Originally Posted by Undertoad
That's the timeline, he was diagnosed, went with alternative treatment for some unspecified amount of time, and then finally had surgery in 2004.

*shrug* Perhaps so. His decisions, not yours. Someday people may try to say that "Undertoad died early because he ignored the risks of diabetes." You're not Steve Jobs and he's not you. (For which we're all grateful, because from what I've heard, that guy was a ruthless bastard. :))

Undertoad 10-20-2011 04:29 PM

This goes mainstream on 60 Minutes this Sunday.
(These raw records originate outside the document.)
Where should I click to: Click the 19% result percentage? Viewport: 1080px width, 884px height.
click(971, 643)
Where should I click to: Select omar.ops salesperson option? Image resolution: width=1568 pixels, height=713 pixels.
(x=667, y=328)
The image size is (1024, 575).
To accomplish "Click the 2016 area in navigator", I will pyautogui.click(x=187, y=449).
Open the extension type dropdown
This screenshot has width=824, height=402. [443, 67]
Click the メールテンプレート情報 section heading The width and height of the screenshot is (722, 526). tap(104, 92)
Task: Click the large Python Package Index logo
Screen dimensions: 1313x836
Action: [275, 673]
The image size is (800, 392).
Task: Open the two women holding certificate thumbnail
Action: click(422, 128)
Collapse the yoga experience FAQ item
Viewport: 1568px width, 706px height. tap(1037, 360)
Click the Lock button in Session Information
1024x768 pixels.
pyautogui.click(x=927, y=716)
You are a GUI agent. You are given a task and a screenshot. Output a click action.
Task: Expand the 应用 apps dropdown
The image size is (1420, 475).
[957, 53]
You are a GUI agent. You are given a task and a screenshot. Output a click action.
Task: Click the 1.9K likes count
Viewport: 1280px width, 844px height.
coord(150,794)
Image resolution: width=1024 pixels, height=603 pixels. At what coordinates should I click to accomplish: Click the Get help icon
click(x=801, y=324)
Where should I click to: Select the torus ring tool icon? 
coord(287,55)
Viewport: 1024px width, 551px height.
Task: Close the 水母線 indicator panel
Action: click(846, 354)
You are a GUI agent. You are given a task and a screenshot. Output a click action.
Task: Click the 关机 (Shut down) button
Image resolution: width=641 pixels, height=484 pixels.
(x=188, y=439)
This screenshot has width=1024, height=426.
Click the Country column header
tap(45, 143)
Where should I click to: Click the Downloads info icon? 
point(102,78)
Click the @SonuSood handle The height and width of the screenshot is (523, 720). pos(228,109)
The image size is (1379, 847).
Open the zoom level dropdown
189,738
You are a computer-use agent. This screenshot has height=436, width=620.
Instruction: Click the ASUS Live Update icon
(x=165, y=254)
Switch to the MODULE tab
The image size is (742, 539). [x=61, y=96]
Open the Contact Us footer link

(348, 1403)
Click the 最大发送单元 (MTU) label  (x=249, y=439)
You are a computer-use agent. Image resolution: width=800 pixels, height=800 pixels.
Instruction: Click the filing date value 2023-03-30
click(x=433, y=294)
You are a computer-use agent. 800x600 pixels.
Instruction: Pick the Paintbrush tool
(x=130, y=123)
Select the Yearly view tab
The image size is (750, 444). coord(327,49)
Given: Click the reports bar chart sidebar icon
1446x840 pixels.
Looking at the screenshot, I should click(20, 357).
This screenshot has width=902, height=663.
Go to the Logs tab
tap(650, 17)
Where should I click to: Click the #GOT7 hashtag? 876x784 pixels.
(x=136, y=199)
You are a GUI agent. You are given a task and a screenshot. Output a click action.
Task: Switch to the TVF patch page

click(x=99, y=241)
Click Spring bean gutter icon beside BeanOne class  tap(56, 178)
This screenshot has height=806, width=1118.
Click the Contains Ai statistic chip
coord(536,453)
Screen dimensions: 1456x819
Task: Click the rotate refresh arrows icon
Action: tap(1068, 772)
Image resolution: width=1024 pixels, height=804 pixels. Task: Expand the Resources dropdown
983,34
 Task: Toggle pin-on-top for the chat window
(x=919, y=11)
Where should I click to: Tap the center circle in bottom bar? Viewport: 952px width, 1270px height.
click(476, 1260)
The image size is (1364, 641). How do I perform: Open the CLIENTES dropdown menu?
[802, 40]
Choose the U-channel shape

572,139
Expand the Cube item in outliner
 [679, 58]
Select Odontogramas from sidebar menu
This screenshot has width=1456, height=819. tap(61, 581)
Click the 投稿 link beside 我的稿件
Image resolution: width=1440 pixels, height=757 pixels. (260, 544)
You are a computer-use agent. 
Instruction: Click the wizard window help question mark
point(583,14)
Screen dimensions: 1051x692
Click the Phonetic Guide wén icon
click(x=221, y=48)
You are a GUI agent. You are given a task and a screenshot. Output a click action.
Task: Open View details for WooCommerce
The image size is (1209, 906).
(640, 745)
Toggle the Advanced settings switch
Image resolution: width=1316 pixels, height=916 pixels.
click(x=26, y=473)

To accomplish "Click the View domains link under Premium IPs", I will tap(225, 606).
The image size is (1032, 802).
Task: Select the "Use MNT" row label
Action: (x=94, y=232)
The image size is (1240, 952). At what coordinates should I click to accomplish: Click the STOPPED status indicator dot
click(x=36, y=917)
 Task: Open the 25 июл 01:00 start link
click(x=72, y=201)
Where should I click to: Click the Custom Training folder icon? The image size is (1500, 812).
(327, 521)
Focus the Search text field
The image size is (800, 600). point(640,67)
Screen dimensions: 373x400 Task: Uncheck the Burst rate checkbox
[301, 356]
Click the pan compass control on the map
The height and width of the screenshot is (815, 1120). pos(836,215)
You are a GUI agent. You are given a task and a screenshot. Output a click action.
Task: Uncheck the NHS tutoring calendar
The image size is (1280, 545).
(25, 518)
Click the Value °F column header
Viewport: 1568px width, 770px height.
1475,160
http://www.cbsnews.com/stories/2011/...20123269.shtml

Quote:

"I've asked [Jobs why he didn't get an operation then] and he said, 'I didn't want my body to be opened...I didn't want to be violated in that way,'" Isaacson recalls. So he waited nine months, while his wife and others urged him to do it, before getting the operation, reveals Isaacson. Asked by Kroft how such an intelligent man could make such a seemingly stupid decision, Isaacson replies, "I think that he kind of felt that if you ignore something, if you don't want something to exist, you can have magical thinking...we talked about this a lot," he tells Kroft. "He wanted to talk about it, how he regretted it....I think he felt he should have been operated on sooner."
He was biopsied and had the simpler form that an operation would normally cure. He waited nine months and then had the operation. But by that time, it had spread, and the docs couldn't get it all.

DanaC 10-20-2011 04:40 PM

Trouble is, we're not always rational about stuff like this. Says the woman with a cigarette in her hand :p

The problem is that there are people and organisations who take advantage of that irrational instinct. Now, when that is to offer remedies and cures for arthritis, or help to get generally more healthy, or alleviate pain from any number of conditions, then I see no real problem. People suck it and see, and if it doesn't help, they can go down the traditional medical route. No great harm done, and quite possibly some benefit gained.

Advising a cancer sufferer to rid themselves of their tumour with the power of fruit or healing energy alone, is unacceptable. Not urging a cancer sufferer who goes to them for help without considering mainstream treatment first or alongside to seek further advice from their doctor, is unacceptable.

Clodfobble 10-20-2011 07:16 PM

Quote:

He finally had the surgery and told his employees about it, but played down the seriousness of his condition. Isaacson says he was receiving cancer treatments in secret even though he was telling everyone he was cured.
Wow, how horrible. That speaks a lot to the shame he felt about the whole thing.